Talk:Welch's t-test: Difference between revisions

Content added Content deleted

Inline

Revision as of 18:23, 8 July 2015

Needs better task description

I haven't looked at the C code yet, but I'm assuming it's using t-test? The description should provide more context and explanations of concepts, and preferably links to algorithms. --Ledrug (talk) 20:16, 26 May 2015 (UTC)

Yes, this uses Welch's 2-sided t-test, as I commented inside the code.

Hi, you need to take all those nuggets out of your code comments and put them into an improved task description. The task description needs to stand on its own as a clear and concise description of what needs to be accomplished.

(P.S. Please sign your comments). --Paddy3118 (talk) 19:09, 27 May 2015 (UTC)

Hi Hailholyghost, I just had a look at the link you give and it is inadequate as a description for an RC task.

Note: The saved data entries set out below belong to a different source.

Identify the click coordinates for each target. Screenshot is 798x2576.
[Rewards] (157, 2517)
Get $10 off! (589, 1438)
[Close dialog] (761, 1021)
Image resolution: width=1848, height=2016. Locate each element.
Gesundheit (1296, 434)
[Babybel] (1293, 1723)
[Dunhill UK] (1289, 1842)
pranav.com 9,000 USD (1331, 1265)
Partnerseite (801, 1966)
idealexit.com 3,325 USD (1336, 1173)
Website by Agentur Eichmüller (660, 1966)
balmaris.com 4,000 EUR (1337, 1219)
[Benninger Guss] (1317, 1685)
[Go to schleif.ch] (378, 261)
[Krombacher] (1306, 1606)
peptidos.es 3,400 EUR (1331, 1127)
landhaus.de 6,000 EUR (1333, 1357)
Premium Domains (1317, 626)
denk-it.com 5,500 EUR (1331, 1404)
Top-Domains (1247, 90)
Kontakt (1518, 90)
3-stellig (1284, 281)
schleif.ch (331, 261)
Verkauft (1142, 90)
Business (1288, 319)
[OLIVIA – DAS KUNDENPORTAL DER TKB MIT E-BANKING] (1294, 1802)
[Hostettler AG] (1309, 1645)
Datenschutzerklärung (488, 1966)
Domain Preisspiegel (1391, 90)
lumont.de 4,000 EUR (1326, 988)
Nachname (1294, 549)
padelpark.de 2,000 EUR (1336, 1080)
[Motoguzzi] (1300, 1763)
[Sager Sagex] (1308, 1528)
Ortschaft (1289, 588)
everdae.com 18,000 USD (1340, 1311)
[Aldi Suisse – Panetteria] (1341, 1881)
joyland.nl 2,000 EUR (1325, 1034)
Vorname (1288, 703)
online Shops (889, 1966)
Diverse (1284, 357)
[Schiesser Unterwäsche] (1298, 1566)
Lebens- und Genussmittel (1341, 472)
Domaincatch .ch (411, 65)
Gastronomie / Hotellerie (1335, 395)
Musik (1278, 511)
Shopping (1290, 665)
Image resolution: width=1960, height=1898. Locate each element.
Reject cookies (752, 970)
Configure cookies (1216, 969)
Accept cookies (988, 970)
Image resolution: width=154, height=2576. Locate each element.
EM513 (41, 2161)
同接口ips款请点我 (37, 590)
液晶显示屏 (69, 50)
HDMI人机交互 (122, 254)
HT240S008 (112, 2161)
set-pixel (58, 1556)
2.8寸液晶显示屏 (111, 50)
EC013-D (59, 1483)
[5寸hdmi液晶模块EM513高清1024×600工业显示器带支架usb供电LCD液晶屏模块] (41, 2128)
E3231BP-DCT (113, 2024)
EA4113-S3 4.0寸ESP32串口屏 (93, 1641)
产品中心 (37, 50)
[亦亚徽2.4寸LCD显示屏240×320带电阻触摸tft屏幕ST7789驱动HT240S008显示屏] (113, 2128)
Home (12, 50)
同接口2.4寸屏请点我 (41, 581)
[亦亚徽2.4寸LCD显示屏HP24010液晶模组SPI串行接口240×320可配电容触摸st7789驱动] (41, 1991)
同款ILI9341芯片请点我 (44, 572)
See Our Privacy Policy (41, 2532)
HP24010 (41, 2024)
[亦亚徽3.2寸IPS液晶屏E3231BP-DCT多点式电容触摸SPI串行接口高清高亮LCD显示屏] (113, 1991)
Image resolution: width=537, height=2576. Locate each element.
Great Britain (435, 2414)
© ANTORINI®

The task description needs to be written for an audience of enthusiastic programmers - not necessarily maths or stats or whatever enthusiasts. It seems that you are new to RC and maybe you need to take time and lurk a bit more to understand a little more about how things are done.

This task needs a full description of the calculation method to use, probably in pseudocode, together with a decription of what the algorithm should be used for to complete a good task. The Code you give is not enough for a task description. --Paddy3118 (talk) 19:23, 27 May 2015 (UTC)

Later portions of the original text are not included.